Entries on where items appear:

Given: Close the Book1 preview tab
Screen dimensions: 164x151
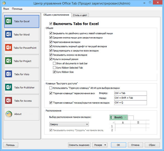Looking at the screenshot, I should click(125, 117).
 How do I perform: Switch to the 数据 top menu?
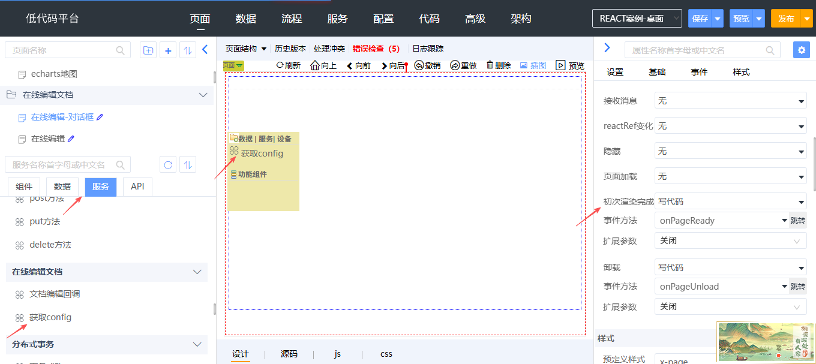tap(246, 19)
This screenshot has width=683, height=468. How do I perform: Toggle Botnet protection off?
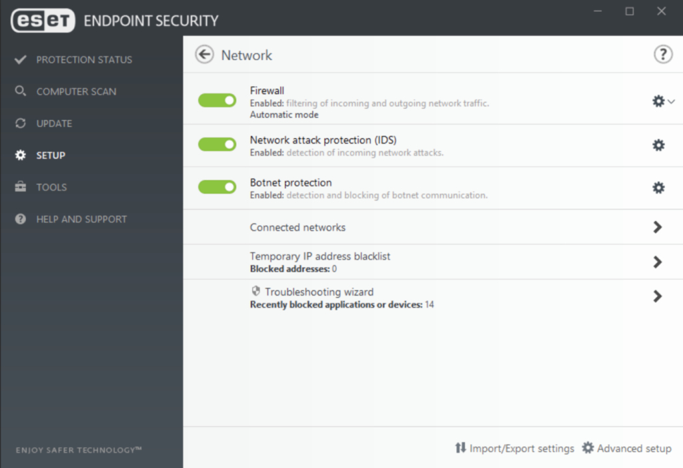point(216,188)
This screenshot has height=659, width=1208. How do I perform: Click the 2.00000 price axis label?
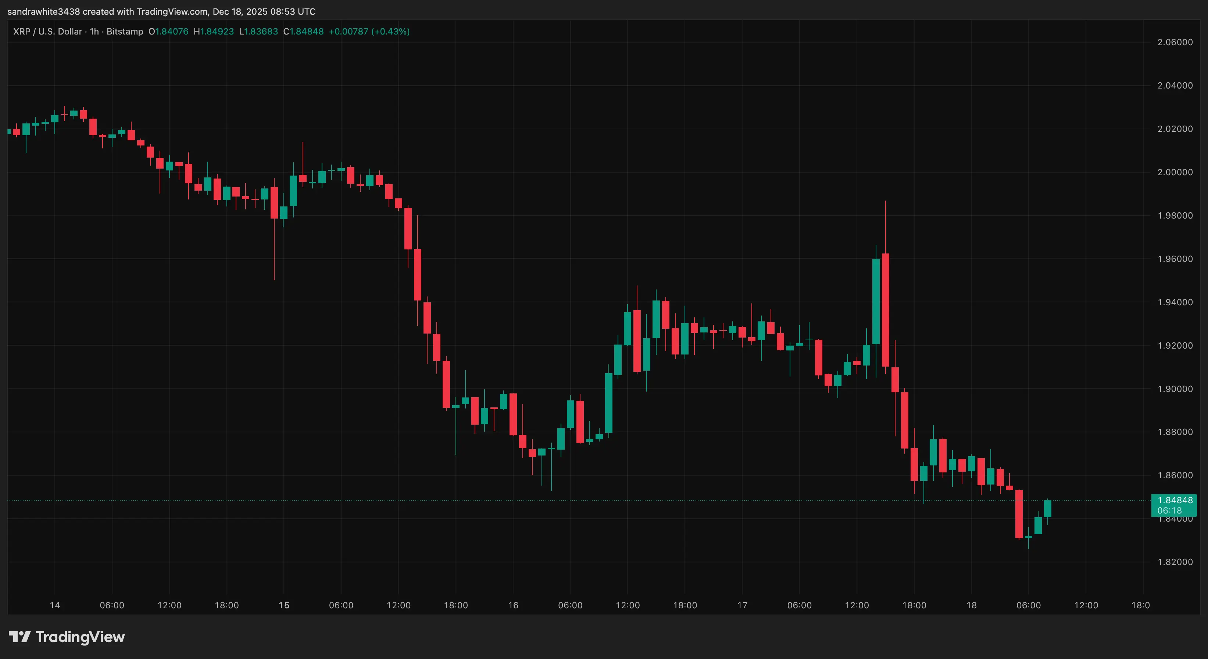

• The task:
Write out every line of the listing above word for word, leaving out the pictures.

• Final answer:
Given: Close the Book1 preview tab
Screen dimensions: 164x151
Looking at the screenshot, I should click(125, 117).
 How do I perform: Switch to the 数据 top menu?
tap(246, 19)
This screenshot has width=683, height=468. How do I perform: Toggle Botnet protection off?
point(216,188)
This screenshot has height=659, width=1208. How do I perform: Click the 2.00000 price axis label?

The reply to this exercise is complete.